Canadian bonds might be suitable as part of a well-diversified investment portfolio but pouring all your money into them is an investment no-no, according to Digby. The interest paid on these bonds is currently below 1 per cent.

DEPOSITS

If you are happy to leave your money in the Irish banks, you could earn 4 per cent interest or more on your savings. Permanent TSB's Interest First deposit account, for example, pays 4.1 per cent interest (before tax) on lump sum savings of €10,000 or more. EBS's 18-month fixed return savings account pays 4.29 per cent a year on savings of between €3,000 and €50,000.

Most Irish banks are covered by the Deposit Protection Scheme, which protects your savings up to €100,000 per bank.

You could also put your money into a State scheme. The 10-year National Solidarity Bond pays 4.14 per cent interest a year -- as long as you can tie up your money for 10 years.

CAPITAL GUARANTEED

Capital guaranteed deposit accounts -- where the interest earned on part of your savings is linked to the performance of certain stocks and shares -- are an alternative to straightforward deposit accounts.

It's worthwhile getting the advice of a wealth manager or financial advisor before choosing one of these products as some capital guaranteed products have hefty costs built into them. One that might be worth considering is Investec's Emerging Markets Dual Deposit account.
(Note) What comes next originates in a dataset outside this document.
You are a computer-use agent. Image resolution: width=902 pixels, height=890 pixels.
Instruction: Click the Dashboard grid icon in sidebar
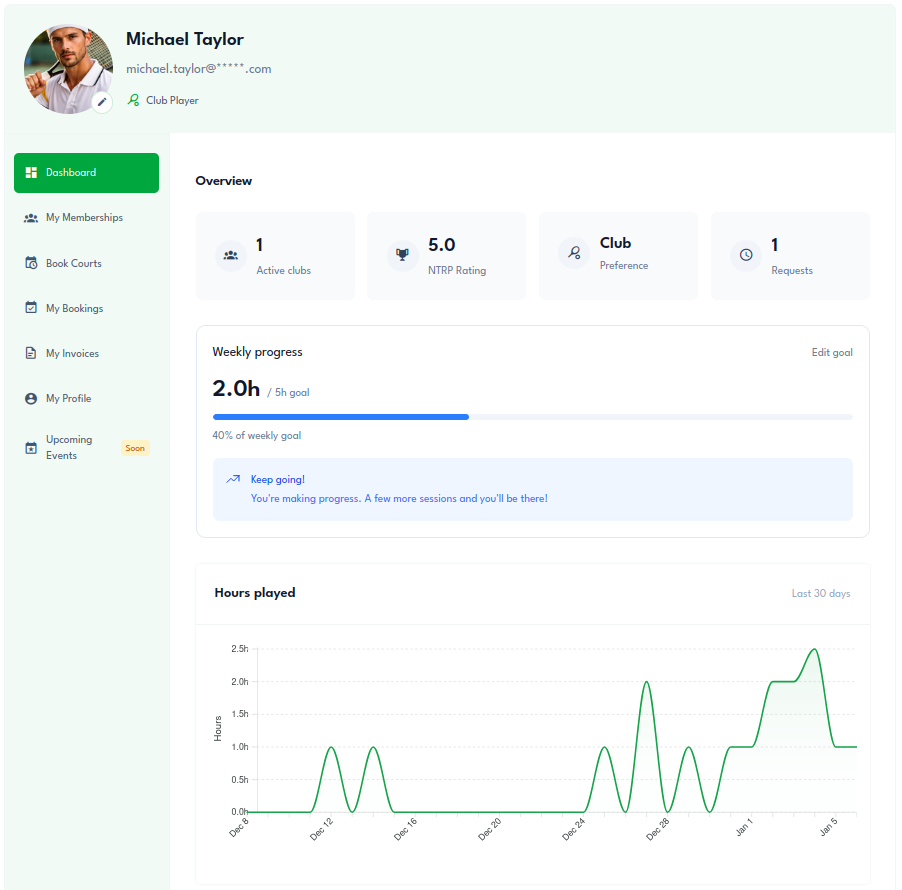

KBC Secure Income Plus Account Series 3 was closed to new investors earlier this month, but a new series could be launched over the next few months.

FUNDS

Liquidity funds and enhanced cash funds are considered good low-risk alternatives to stand-alone deposit accounts.

Most banks, including Rabobank and Investec, offer liquidity funds. Barclays, Blackrock and Pimco are among those that offer enhanced cash funds.